Un effet difficile à quantifier aujourd’hui

Aujourd’hui, personne ne peut présumer de l’impact qu’aura cette affaire dans l’esprit des Français. Les sondages sortis depuis l’affaire sont contradictoires, et ne représentent qu’un instantané. C’est dans la durée que l’on verra si cet épisode a imprimé dans la population ou non.

Bien sûr, les corps intermédiaires, tels que les syndicats, tenteront dès la rentrée de souffler sur les braises de cet épisode pour tenter de mettre à mal les prochains textes qui seront étudiés, comme la réforme des retraites. C’est de bonne guerre. Et le Sénat pèsera de tout son poids, notamment lors des commissions mixtes paritaires, pour amoindrir les textes présentés par le gouvernement. C’est aussi un jeu politique.

L’autre bataille attendue sera celle des institutions. A ce jour, le #PJLConstit est suspendu et non retiré. Cependant, ce texte a du plomb dans l’aile, au moins dans sa rédaction actuelle. François de Rugy, président de l’Assemblée nationale, a déjà annoncé au perchoir être prêt à travailler avec tous ceux qui le voulaient pour amender ce texte. C’est donc une indication formelle quant aux modifications qu’il devra porter. Et pour cause : ce texte devra être ratifié soit par le Congrès à la majorité des 3/5ème, dont ne dispose pas le Président -et on sait déjà que le Sénat n’est pas acquis- ou par référendum… une voie pas plus acquise, d’autant plus à la suite de cet épisode.

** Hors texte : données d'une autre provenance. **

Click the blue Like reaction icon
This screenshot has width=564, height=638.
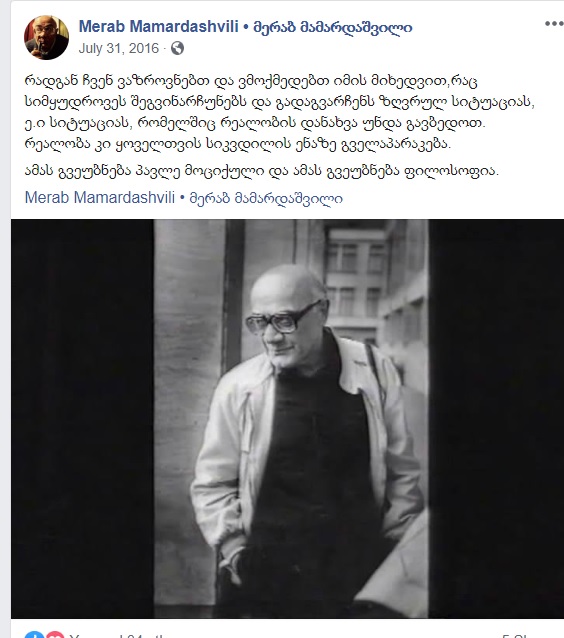tap(34, 635)
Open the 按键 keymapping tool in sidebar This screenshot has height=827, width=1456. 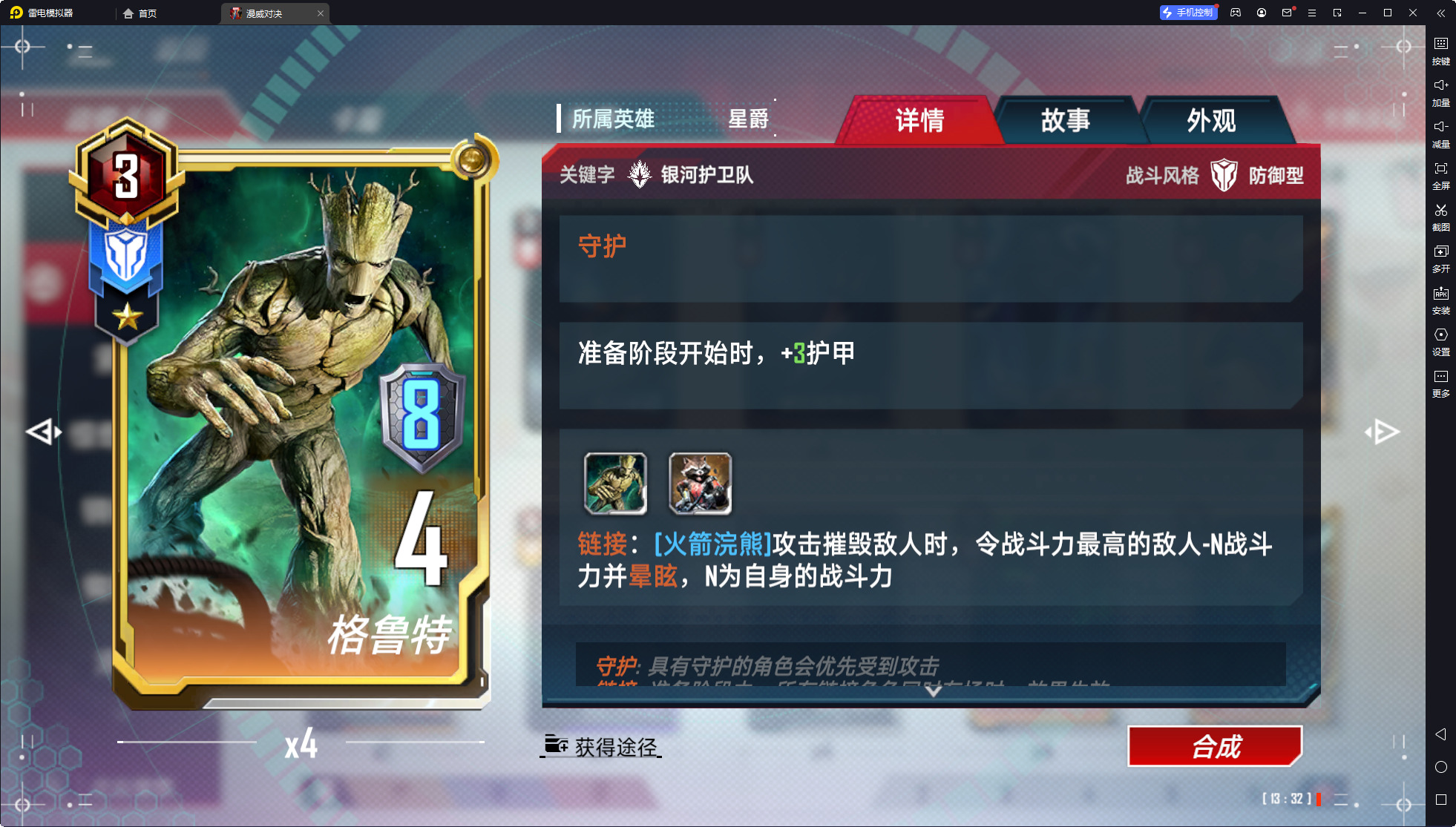(x=1440, y=50)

Mais surtout, le calendrier électoral est chargé et assez défavorable à la majorité :

  • Juin 2019: élections européennes. Ce scrutin est traditionnellement marqué par un fort désintérêt des électeurs, une forte abstention, et un poids élevé des extrêmes. Pour l’emporter ou limiter les dégâts, la majorité devra donc constituer une alliance avec les pro-européens compatibles. Un exercice rendu difficile par cet épisode : la majorité devra faire des concessions.
  • Mars 2020: municipales. Lors de ce scrutin, les Français votent au plus près, pour une personnalité plus que pour un parti. La majorité, qui ne dispose ni d’élus locaux, ni de troupes militantes, devra là encore passer par des alliances dans la plupart des cas. Si déjà, la suppression de la taxe d’habitation, qui a fragilisé les ressources des collectivités territoriales, avait rafraîchi l’envie de certains élus susceptibles de s’allier à En Marche, cet épisode ne va certainement pas leur donner envie de s’attacher des boulets aux pieds.
  • Septembre 2020: sénatoriale. Ce scrutin dépendra des municipales. Et donc, de la possibilité pour le Président de disposer d’une majorité à la chambre haute.
  • Décembre 2021: départementales et régionales. Ces scrutins auront lieu pendant la pré-campagne des présidentielles. Ce sera chaud.
  • Avril / Mai 2022: présidentielles.

Un épisode qui questionne à nouveau le rapport de confiance entre la classe politique et les Français

Fatalement, il en découle la question de la confiance en la classe politique, à tous les échelons :

  • Au niveau du Président, il subsiste des questions sur la raison qui aurait pu le pousser à conserver auprès de lui un collaborateur l’ayant exposé. Cette simple interrogation l’affaiblit, parce qu’elle donne le sentiment, supposé ou réel, d’une dissimulation
  • Au niveau de la majorité, parce qu’elle a clairement cherché à minimiser les répercutions de cet épisode -ce que l’on peut comprendre-, en usant de son pouvoir d’obstruction de la commission d’enquête au sein de l’Assemblée nationale.
  • Au niveau de l’opposition enfin, parce qu’elle est allée trop loin dans ses requêtes, est retombée dans le jeu politicien habituel et a donc manqué de hauteur.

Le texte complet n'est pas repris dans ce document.